Tracing or logging — which first?

Logging gives you 'what happened in this service.' Tracing gives you 'what happened across services.' Most teams need both. Start with structured logging, add tracing when service-to-service issues become hard to debug.

Head sampling or tail sampling?

Head sampling (decide at trace start) is simpler but blind to outcomes. Tail sampling (decide at trace end) keeps interesting traces (errors, slow) but needs a smart collector. For mature setups: tail.

Distributed Tracing in 2026 — OpenTelemetry, Trace Context, and What Actually Helps Debugging

Distributed tracing is the difference between guessing and knowing. When a request slows down, you want one view that shows where time was spent across all services. OpenTelemetry made this standard. This post is the working playbook.

What you get

Trace: GET /checkout
├─ http server: 1.2s
│  ├─ db: SELECT user      40ms
│  ├─ http client: GET /inventory  300ms
│  ├─ http client: POST /payment   600ms
│  │  └─ http server: POST /payment 580ms
│  │     └─ stripe.PaymentIntent.create  450ms
│  └─ db: INSERT order      80ms

One span per operation. Time spent visible. Causes obvious. No more “the API is slow somewhere.”

OpenTelemetry setup

# Python
from opentelemetry import trace
from opentelemetry.sdk.trace import TracerProvider
from opentelemetry.sdk.trace.export import BatchSpanProcessor
from opentelemetry.exporter.otlp.proto.grpc.trace_exporter import OTLPSpanExporter
from opentelemetry.instrumentation.fastapi import FastAPIInstrumentor
from opentelemetry.instrumentation.httpx import HTTPXClientInstrumentor
from opentelemetry.instrumentation.asyncpg import AsyncPGInstrumentor

provider = TracerProvider()
provider.add_span_processor(BatchSpanProcessor(OTLPSpanExporter()))
trace.set_tracer_provider(provider)

FastAPIInstrumentor.instrument_app(app)
HTTPXClientInstrumentor().instrument()
AsyncPGInstrumentor().instrument()

Auto-instrumentation covers HTTP / DB / queues out of the box. Custom spans for business operations.

Custom spans

tracer = trace.get_tracer(__name__)

async def checkout(user_id):
    with tracer.start_as_current_span("checkout") as span:
        span.set_attribute("user_id", user_id)
        
        with tracer.start_as_current_span("validate_cart"):
            cart = await load_cart(user_id)
        
        with tracer.start_as_current_span("charge"):
            payment = await charge_user(user_id, cart.total)
            span.set_attribute("payment.id", payment.id)
        
        return payment

Each with is a span. Attributes attach context. Errors auto-recorded.

Context propagation

For tracing to span services, context must travel:

Service A: span starts → traceparent header set on outgoing HTTP
                                 ↓
Service B: traceparent header → continues the trace

OTEL handles this automatically for instrumented HTTP/gRPC clients. For custom transports (Kafka, queues): inject and extract manually.

# Inject (sender side)
from opentelemetry.propagate import inject
headers = {}
inject(headers)
producer.send(topic, payload, headers=headers)

# Extract (receiver side)
from opentelemetry.propagate import extract
ctx = extract(headers)
with tracer.start_as_current_span("process_message", context=ctx):
    handle(payload)

Without propagation, you get disconnected per-service traces — much less useful.

Sampling

100% tracing of every request is expensive. Sample.

Head sampling

sampler = TraceIdRatioBased(0.1)  # 10% of traces

Decide at the start. Cheap; can miss interesting events (errors).

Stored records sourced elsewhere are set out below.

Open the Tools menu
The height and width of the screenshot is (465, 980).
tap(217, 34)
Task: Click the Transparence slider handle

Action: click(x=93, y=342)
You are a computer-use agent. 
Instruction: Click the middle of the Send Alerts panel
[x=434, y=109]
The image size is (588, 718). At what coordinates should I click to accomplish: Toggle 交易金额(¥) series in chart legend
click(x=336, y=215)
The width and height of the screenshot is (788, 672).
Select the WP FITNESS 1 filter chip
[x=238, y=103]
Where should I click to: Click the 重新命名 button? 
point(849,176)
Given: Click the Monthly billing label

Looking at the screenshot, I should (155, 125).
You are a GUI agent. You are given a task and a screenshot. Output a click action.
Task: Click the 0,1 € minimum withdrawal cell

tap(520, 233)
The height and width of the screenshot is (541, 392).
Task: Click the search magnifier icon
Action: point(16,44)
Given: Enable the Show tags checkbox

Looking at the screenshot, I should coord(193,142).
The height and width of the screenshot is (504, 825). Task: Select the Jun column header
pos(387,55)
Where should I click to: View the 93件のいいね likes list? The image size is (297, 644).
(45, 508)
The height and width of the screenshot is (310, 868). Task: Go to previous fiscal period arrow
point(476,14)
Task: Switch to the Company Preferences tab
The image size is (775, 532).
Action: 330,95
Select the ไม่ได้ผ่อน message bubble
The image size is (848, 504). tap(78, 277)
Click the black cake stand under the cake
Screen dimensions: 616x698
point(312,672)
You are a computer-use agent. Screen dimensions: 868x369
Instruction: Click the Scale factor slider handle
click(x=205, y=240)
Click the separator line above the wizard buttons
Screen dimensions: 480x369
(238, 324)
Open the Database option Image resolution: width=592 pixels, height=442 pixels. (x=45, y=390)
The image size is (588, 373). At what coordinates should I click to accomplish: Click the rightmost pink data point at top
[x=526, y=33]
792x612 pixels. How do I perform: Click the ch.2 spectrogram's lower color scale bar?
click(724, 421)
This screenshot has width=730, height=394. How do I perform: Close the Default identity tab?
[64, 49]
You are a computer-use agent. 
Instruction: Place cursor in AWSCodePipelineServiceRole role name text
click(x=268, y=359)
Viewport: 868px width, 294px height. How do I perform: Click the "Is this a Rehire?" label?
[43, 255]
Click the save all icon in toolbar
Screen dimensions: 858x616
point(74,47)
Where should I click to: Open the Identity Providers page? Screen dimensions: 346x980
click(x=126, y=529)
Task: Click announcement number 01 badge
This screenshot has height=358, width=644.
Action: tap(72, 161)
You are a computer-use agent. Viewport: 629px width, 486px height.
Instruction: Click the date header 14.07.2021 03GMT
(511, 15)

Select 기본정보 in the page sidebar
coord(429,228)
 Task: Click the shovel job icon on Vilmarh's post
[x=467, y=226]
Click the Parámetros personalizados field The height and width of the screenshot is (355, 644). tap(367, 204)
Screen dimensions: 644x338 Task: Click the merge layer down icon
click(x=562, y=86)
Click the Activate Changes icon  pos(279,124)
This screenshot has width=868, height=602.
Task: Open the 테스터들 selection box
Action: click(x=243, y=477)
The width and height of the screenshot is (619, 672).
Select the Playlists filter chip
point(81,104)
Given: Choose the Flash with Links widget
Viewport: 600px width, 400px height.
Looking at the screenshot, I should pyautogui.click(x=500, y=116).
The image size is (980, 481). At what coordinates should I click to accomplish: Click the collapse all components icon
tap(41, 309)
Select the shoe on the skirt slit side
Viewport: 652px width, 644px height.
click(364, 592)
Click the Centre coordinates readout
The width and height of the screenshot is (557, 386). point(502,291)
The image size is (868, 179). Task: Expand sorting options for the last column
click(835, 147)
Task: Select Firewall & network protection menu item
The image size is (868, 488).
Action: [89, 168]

Tail sampling (via OTEL Collector)

processors:
  tail_sampling:
    decision_wait: 10s
    policies:
      - name: errors
        type: status_code
        status_code: { status_codes: [ERROR] }
      - name: slow
        type: latency
        latency: { threshold_ms: 1000 }
      - name: random_10pct
        type: probabilistic
        probabilistic: { sampling_percentage: 10 }

Collector buffers spans, decides at end. Keeps all error traces, all slow traces, 10% of normal. Best of both.

Useful attributes

Standard OTEL attributes:

http.method, http.status_code, http.url
db.system, db.statement, db.name
messaging.system, messaging.destination

App-specific:

user.id
tenant.id
feature (e.g., “checkout”, “search”)
experiment.variant

span.set_attribute("user.id", str(user_id))
span.set_attribute("feature", "checkout")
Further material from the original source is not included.